### Exercise description
Repeat exactly, and only, the lines below starting at the line that contains "Image resolution: width=459" and ending at the line that contains "Given: Open the Ln 67, Col 7 position", inclusive of both.

### Listed entries
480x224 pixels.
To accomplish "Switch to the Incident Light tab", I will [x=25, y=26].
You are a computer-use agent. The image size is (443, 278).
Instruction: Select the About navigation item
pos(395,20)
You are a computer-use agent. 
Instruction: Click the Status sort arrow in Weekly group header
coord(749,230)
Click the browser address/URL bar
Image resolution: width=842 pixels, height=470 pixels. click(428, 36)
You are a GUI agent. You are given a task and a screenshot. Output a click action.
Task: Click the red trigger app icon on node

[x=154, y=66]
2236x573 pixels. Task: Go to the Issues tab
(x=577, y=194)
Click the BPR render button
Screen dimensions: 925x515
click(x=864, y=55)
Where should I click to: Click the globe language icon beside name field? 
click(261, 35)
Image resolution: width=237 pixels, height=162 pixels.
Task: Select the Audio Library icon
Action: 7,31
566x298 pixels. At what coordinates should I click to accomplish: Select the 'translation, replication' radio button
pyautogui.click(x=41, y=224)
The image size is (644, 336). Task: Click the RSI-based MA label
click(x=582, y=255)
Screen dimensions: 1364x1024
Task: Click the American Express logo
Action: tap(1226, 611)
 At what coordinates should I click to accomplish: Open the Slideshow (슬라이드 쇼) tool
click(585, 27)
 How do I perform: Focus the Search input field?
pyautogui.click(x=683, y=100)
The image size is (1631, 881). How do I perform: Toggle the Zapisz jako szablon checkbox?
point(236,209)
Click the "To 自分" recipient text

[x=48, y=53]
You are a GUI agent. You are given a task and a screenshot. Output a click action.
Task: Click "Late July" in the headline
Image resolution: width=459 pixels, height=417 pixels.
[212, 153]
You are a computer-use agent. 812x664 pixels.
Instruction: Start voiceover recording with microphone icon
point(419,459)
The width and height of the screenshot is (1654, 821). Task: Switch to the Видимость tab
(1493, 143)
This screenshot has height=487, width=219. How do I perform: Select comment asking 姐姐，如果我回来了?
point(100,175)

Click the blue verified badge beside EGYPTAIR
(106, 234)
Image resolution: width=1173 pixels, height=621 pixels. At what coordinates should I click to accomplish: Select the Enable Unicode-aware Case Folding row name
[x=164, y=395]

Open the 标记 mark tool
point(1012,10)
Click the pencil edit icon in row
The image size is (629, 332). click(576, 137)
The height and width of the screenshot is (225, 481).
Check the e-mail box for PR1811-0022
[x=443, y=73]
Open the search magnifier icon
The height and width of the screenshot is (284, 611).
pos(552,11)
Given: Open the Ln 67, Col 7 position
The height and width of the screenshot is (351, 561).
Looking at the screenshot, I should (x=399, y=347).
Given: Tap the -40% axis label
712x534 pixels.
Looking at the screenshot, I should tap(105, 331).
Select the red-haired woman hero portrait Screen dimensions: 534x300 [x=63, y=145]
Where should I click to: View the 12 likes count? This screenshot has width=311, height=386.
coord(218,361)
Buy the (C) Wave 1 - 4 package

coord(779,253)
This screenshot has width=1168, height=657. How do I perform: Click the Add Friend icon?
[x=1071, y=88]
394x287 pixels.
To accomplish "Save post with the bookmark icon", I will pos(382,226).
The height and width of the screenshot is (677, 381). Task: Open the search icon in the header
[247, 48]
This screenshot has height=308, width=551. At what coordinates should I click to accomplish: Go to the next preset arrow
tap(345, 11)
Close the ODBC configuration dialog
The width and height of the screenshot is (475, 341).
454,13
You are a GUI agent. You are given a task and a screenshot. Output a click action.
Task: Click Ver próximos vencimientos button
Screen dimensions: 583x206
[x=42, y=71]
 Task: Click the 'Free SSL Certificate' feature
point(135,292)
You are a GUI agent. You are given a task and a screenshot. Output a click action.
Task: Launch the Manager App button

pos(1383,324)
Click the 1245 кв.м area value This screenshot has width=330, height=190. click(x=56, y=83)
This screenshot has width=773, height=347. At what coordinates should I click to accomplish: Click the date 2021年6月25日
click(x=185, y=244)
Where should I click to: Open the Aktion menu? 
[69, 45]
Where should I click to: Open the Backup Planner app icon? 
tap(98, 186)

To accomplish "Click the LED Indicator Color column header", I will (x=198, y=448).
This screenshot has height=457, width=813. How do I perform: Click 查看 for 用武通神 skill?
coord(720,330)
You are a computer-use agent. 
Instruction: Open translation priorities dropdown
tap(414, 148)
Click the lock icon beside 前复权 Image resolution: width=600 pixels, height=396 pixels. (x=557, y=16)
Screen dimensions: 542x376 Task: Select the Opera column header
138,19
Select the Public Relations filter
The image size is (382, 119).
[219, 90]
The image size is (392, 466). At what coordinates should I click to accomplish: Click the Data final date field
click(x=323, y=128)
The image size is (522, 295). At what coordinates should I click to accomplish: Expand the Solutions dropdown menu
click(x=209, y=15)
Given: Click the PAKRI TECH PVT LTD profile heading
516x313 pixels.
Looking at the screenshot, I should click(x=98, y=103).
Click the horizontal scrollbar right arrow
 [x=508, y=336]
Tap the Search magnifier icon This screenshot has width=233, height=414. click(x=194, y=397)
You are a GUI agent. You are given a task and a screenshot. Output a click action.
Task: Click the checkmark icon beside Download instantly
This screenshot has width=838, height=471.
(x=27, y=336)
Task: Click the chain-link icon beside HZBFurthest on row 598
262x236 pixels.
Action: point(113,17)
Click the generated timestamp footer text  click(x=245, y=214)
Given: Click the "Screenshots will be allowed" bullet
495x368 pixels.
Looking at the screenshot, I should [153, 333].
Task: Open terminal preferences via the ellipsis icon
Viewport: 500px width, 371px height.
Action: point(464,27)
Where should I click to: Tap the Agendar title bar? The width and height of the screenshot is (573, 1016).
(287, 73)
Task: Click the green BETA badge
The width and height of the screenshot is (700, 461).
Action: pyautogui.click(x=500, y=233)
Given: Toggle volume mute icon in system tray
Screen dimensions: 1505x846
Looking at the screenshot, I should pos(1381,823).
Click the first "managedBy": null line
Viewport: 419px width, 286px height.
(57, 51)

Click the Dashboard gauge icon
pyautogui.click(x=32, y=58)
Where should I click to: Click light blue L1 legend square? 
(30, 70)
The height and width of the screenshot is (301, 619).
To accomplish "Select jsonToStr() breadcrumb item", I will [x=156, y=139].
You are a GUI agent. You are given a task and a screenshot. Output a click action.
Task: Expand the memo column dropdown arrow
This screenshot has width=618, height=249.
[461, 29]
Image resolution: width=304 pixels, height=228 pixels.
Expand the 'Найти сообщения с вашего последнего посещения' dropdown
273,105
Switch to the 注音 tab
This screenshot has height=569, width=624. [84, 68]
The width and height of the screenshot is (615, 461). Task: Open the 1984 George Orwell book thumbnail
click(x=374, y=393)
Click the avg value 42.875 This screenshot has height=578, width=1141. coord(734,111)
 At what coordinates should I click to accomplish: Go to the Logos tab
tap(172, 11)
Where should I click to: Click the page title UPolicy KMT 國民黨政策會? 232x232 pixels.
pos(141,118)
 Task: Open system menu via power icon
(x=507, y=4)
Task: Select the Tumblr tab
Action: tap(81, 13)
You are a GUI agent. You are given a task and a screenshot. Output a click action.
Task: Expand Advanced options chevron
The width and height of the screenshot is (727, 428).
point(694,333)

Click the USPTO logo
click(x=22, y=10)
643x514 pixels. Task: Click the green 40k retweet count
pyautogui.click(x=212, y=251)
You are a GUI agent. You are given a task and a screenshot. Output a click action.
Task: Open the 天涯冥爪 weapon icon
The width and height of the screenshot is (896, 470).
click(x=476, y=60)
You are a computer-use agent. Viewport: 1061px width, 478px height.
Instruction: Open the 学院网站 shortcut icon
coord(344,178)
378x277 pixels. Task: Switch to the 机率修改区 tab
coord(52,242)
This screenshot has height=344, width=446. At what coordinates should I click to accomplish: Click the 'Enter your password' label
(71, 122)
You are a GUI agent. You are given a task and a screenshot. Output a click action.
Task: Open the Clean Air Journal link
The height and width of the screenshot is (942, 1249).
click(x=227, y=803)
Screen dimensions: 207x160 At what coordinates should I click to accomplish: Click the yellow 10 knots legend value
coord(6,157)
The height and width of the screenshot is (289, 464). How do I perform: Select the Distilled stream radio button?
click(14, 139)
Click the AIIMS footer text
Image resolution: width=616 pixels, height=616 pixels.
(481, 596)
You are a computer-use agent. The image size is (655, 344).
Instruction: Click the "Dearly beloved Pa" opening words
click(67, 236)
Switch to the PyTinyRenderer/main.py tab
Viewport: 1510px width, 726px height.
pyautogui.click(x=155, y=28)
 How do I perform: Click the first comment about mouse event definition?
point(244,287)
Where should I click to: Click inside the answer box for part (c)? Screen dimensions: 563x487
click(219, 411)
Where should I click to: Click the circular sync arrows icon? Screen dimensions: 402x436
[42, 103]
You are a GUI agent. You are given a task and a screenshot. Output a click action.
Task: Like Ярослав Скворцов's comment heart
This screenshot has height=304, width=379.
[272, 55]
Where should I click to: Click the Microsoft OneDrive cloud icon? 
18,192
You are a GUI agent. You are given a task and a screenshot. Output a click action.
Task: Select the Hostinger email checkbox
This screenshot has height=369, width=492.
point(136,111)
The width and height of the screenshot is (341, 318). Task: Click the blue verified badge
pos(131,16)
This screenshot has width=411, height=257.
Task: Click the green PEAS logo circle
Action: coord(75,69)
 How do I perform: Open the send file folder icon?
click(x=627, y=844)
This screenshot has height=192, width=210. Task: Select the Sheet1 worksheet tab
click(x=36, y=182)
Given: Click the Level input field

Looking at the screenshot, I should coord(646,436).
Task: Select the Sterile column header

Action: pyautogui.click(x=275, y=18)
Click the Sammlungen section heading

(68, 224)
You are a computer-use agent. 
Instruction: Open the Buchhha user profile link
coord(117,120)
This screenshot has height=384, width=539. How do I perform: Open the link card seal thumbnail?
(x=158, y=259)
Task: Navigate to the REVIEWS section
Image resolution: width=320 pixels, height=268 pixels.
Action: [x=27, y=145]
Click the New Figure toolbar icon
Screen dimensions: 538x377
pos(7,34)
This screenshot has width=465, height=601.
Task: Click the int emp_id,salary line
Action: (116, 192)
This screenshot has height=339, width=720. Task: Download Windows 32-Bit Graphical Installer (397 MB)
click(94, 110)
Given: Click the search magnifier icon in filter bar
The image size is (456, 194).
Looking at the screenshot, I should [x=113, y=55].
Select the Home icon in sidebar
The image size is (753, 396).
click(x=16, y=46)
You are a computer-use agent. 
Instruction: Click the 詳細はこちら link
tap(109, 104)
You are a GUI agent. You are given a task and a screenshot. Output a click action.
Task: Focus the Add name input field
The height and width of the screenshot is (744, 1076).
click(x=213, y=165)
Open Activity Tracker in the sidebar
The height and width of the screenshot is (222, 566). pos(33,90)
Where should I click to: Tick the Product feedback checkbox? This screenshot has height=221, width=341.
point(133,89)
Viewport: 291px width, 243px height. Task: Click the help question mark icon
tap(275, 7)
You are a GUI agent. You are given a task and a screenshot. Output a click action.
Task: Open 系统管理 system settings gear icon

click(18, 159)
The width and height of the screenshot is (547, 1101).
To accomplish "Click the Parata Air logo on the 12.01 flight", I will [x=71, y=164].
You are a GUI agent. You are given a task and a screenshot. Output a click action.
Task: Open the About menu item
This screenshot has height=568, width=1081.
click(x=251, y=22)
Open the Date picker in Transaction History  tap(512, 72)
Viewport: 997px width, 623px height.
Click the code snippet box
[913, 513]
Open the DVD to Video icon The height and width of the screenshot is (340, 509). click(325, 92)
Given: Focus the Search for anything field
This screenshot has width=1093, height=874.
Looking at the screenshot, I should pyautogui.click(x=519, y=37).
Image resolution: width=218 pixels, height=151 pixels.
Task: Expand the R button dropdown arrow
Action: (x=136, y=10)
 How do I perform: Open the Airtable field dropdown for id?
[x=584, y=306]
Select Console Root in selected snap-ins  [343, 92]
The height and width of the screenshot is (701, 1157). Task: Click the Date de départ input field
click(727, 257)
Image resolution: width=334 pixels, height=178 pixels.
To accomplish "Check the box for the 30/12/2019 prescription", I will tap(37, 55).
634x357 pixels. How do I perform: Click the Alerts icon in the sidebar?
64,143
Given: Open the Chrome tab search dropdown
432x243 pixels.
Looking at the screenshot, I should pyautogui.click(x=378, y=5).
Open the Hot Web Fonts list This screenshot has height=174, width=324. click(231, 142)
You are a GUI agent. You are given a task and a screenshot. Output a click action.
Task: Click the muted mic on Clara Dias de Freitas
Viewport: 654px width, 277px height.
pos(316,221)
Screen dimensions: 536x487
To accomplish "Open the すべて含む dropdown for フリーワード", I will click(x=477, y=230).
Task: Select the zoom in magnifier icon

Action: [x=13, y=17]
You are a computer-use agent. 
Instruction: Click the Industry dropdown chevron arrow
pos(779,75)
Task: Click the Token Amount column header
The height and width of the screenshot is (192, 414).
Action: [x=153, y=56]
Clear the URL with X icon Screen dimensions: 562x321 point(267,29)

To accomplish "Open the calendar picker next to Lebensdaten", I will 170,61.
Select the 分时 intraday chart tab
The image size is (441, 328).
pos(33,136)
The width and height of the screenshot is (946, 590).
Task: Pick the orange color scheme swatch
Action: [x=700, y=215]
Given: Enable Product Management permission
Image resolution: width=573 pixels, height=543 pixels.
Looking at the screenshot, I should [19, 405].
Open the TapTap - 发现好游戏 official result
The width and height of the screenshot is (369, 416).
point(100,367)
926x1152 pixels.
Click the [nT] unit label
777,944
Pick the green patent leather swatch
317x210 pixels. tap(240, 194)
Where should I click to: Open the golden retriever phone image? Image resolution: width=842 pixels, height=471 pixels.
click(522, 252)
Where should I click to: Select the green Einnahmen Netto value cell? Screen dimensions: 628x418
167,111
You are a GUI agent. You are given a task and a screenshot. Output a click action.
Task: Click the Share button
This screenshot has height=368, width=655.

### Solution for this exercise
Image resolution: width=459 pixels, height=417 pixels.
[212, 153]
You are a computer-use agent. 812x664 pixels.
Instruction: Start voiceover recording with microphone icon
point(419,459)
The width and height of the screenshot is (1654, 821). Task: Switch to the Видимость tab
(1493, 143)
This screenshot has height=487, width=219. How do I perform: Select comment asking 姐姐，如果我回来了?
point(100,175)

Click the blue verified badge beside EGYPTAIR
(106, 234)
Image resolution: width=1173 pixels, height=621 pixels. At what coordinates should I click to accomplish: Select the Enable Unicode-aware Case Folding row name
[x=164, y=395]

Open the 标记 mark tool
point(1012,10)
Click the pencil edit icon in row
The image size is (629, 332). click(576, 137)
The height and width of the screenshot is (225, 481).
Check the e-mail box for PR1811-0022
[x=443, y=73]
Open the search magnifier icon
The height and width of the screenshot is (284, 611).
pos(552,11)
Given: Open the Ln 67, Col 7 position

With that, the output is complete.